Wilson himself became deeply involved with WE Day, delivering a speech he titled “Rise Up” to encourage youth to get involved in service. As our national WE Day co-chair, he helped to secure a place for the event in stadiums across the country, including in Allstate's hometown of Chicago at WE Day Illinois. During the 2015-2016 academic year alone, 200,000 youth from 650 WE Schools across the state volunteered more than 385,000 hours and raised more than half a million dollars for hundreds of charities.

The company's involvement with the cause of youth empowerment goes back years, with support for multiple organizations. One of these initiatives includes financial literacy lessons, taught by their advisors. Allstate volunteers run weekly classes or half-day sessions for kindergarteners and middle school students, regularly interacting with the community to promote financial smarts, as well as volunteer-based learning, catered to youth. The program is also a job perk, since mentoring is a form of professional development and the volunteering takes place on company time.

In addition to offering an outlet to give back, the company's youth empowerment initiatives have also boosted brand awareness, measured by the advisory firm Reputation Institute. And, the company has received external accolades for its work in youth empowerment, including the 2017 Golden Halo Award from the Engage for Good Conference, organized by a cause marketing institute.10

What's the takeaway for Allstate's CSR leader Freveletti? “Research what is important to your stakeholders. A connection to the business is [also] really important. Allstate stands for safety and security, which is what we want for young people in the country. We believe that good starts young.”

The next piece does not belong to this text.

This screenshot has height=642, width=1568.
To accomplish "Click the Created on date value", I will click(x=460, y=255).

As a large company, Allstate went through a formal process with a third-party advisor. A small business could easily replicate this cause-finding experiment with an online survey. Many companies I've worked with use free online survey platforms to determine what cause their employees and customers care about most. Staff engagement can be quick or comprehensive, depending on your goals. If you're small enough, a casual poll of customer walk-ins might suffice. Running the coffee shop on the corner? Have customers write suggestions while they wait at the bar for lattes.

Here is where individuals can weigh in as customers. Remember, you are the most important stakeholder for businesses. If you're concerned about improper waste disposal at your favorite fast-food chain, say something to management. Better yet, Tweet at them. When companies solicit suggestions, make sure your voice is heard.

Community Groups

One of the most innovative workshops I've encountered was with City National Bank. The American finance institution convened about 50 guests in its Los Angeles office tower. Most of them were not bankers. I remember the construction workers' union and steel-toe boots. An African American church group wore matching bowties and starched shirts. A Korean business association was there, along with local nonprofit representatives. The bank was hosting community interest groups to jumpstart an investment project focused on diversity and inclusion.

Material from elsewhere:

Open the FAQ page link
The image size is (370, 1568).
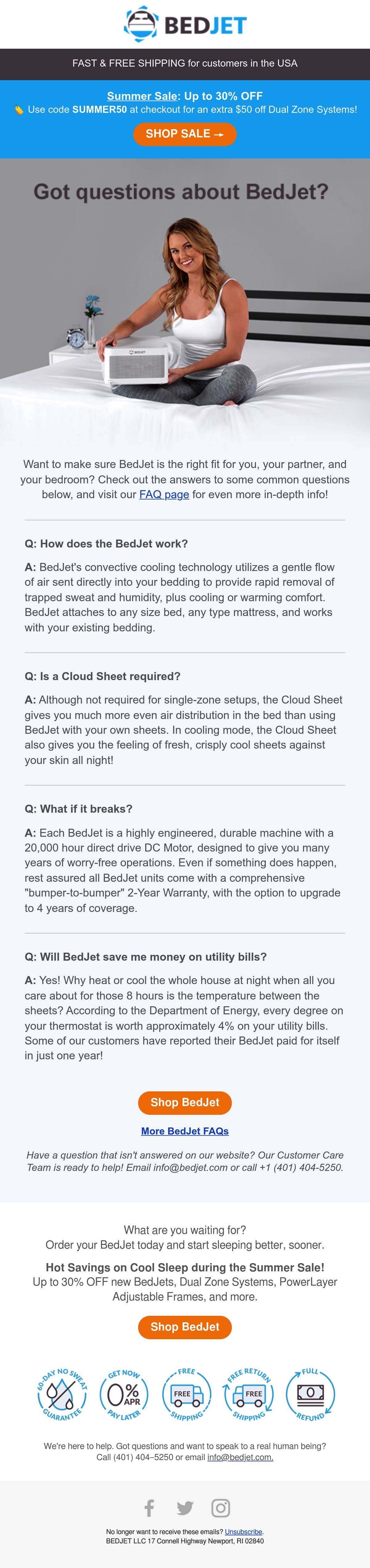click(164, 494)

According to a Canadian survey, 86 percent of people surveyed believe that running a business is a good way for charities to raise money.11

I assumed the big ask would be for more capital—and it was, although the requests were much more creative and nuanced. Groups wanted skills training and apprenticeship programs or guaranteed loans to minority businesses. City National was left with a long list after the two-hour session. With it, the bank devised an $11 billion community investment program to roll out over five years. Launched in 2015, it includes just over $4 billion in small business loans and $80 million earmarked for supplier expenditures with minority-owned vendors.12

Before any big charitable commitment, companies can reach out to local nonprofits and layers of government, from the chamber of commerce to the mayor, to state or federal departments. These groups can help advise you on the best intervention strategy for your cause.

Touchdown

As for Matthew Corrin, I like to think he didn't regret his decision to speak with me on the plane that day. Twelve months after our high-altitude encounter, he was in Kenya walking through the sustainable gardens that provide schoolchildren with hot lunches, partly through Freshii's partnership.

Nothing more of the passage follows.